(Stored records)
● ● ● ● ●

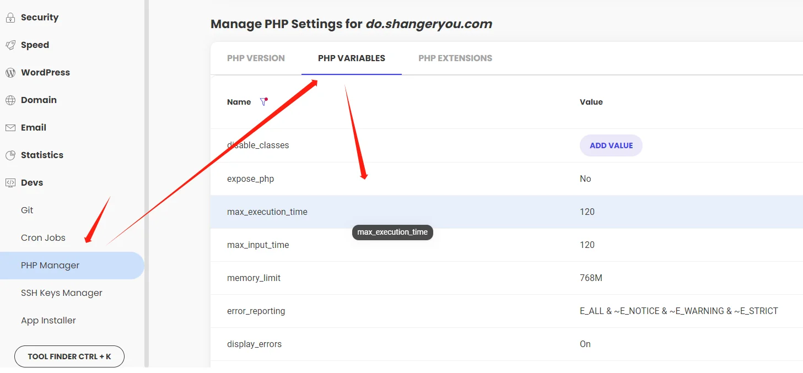This screenshot has height=373, width=803.
Task: Switch to the PHP Version tab
Action: 256,58
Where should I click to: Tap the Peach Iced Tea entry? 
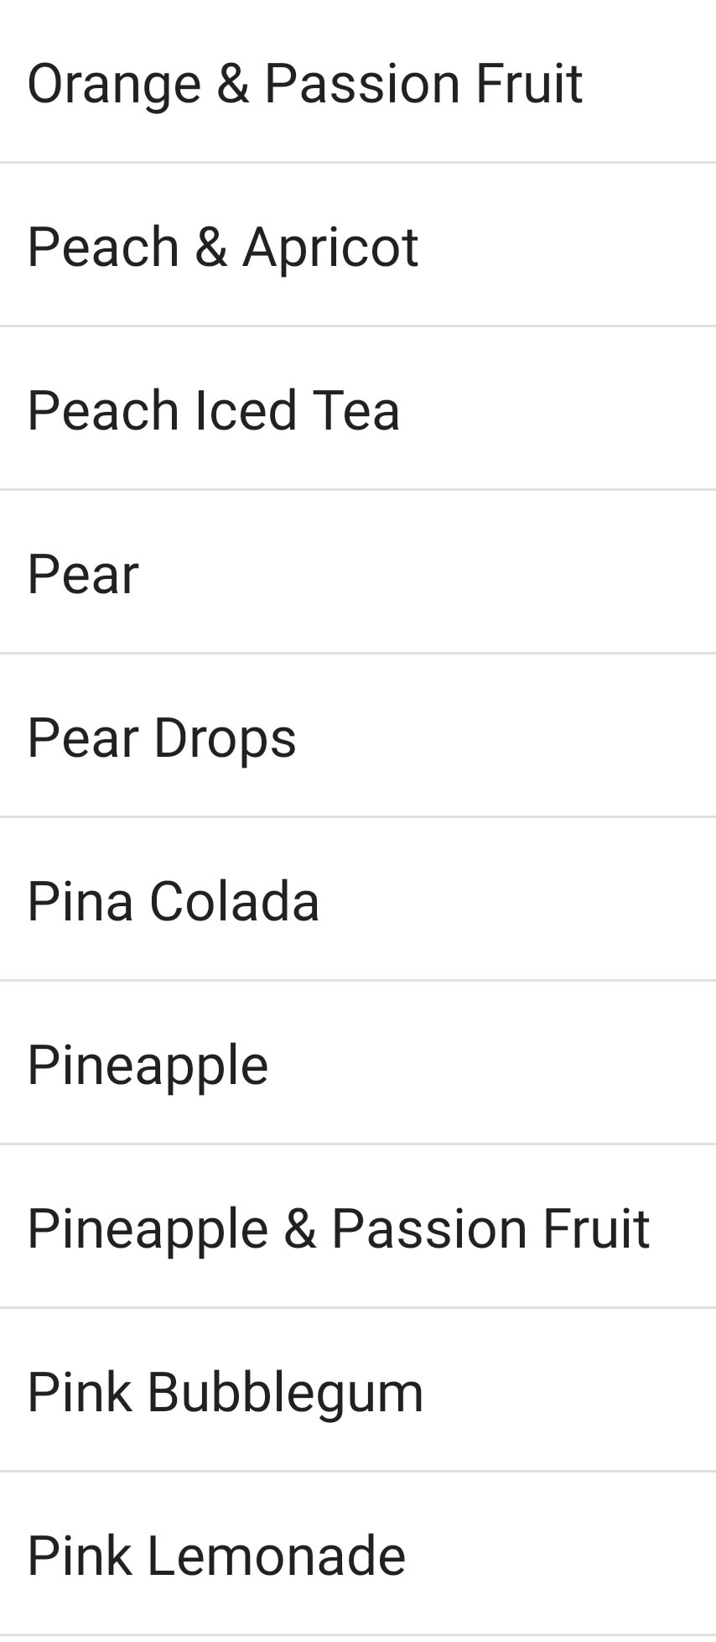pos(214,410)
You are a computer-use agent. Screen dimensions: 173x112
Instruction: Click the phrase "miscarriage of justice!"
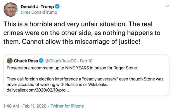pos(108,42)
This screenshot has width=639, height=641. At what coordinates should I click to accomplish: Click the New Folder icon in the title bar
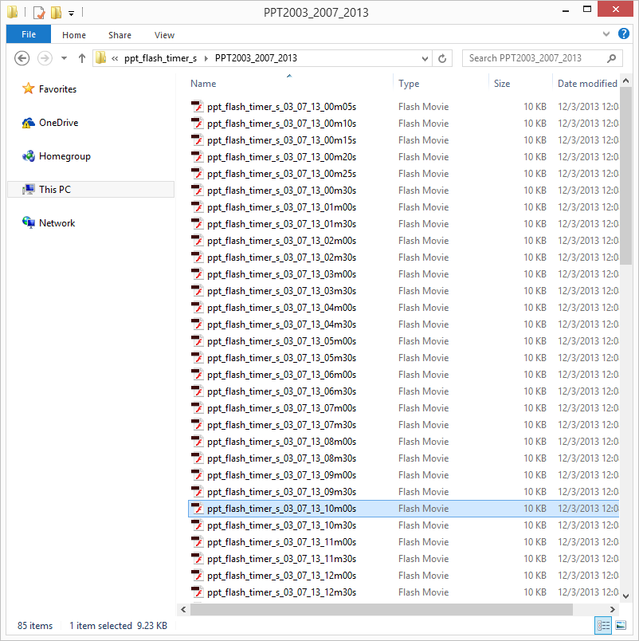point(54,12)
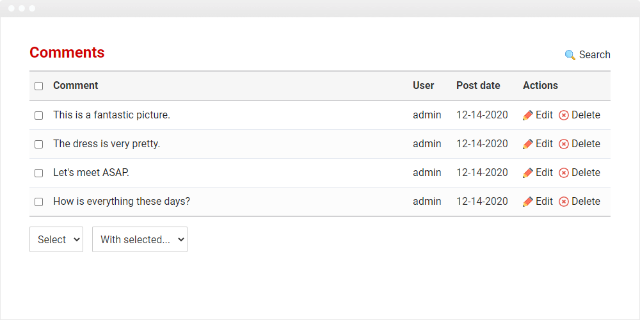Click red delete icon for 'Let's meet ASAP' row
The image size is (640, 320).
point(564,173)
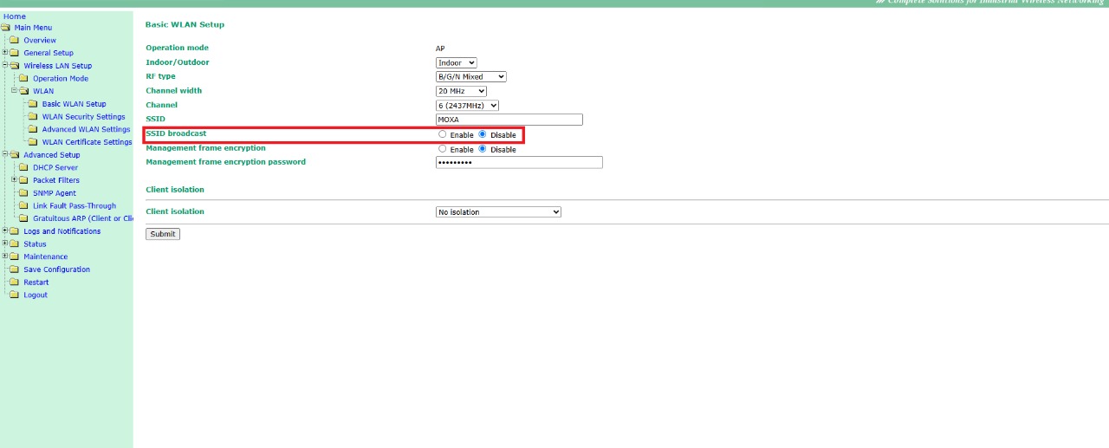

● ● ● ● ●

▸ **EXERCISE GOAL**:
Output only these lines, word for word: the line containing "Instruction: Click the" and every line after it through the last line of the data. Omit the pictures.

▸ **TASK RESULT**:
Instruction: Click the phrase "miscarriage of justice!"
pos(108,42)
This screenshot has width=639, height=641. At what coordinates should I click to accomplish: Click the New Folder icon in the title bar
point(54,12)
Click red delete icon for 'Let's meet ASAP' row
The image size is (640, 320).
point(564,173)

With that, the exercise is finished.